#### [TASK DETAILS]
Find the line containing "Where should I click to: Click the" in the data below and repeat it, along with all later lines, exactly through the last one.

::: DATA SECTION

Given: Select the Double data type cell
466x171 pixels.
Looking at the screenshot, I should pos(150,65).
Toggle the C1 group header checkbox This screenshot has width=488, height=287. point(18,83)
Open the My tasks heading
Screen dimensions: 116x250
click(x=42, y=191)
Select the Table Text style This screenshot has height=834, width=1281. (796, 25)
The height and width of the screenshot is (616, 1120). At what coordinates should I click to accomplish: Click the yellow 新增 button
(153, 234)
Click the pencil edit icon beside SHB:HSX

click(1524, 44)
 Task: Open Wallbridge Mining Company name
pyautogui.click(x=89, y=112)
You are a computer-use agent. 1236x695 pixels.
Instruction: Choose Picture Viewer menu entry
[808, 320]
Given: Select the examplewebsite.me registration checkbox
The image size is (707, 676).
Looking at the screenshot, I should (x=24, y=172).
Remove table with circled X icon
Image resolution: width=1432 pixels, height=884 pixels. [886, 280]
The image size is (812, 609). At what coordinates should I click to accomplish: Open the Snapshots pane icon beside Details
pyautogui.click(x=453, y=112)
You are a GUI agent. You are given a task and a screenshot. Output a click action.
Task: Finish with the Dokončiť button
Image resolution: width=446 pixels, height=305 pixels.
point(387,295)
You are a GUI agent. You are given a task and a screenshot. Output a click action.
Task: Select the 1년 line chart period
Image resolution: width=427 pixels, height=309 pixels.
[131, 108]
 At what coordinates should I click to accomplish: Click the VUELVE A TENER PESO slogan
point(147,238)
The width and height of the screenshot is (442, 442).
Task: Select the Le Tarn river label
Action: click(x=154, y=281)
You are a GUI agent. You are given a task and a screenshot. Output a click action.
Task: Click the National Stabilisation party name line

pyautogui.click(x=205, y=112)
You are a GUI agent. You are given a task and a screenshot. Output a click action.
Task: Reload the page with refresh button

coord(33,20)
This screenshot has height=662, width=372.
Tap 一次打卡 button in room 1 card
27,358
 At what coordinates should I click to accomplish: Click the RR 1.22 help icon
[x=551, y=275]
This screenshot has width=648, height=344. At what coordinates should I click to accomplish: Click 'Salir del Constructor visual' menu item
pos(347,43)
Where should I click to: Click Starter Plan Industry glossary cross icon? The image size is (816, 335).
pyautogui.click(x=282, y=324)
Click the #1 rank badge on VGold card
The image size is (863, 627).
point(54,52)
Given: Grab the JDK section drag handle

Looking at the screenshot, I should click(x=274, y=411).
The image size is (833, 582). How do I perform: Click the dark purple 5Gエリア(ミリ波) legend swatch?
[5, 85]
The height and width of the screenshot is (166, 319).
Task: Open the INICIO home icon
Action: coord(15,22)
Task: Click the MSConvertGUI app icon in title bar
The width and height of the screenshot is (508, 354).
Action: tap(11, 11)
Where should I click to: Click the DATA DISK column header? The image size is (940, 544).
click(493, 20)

::::::

#### [RESULT OF THIS EXERCISE]
Where should I click to: Click the DATA DISK column header? The image size is (940, 544).
click(493, 20)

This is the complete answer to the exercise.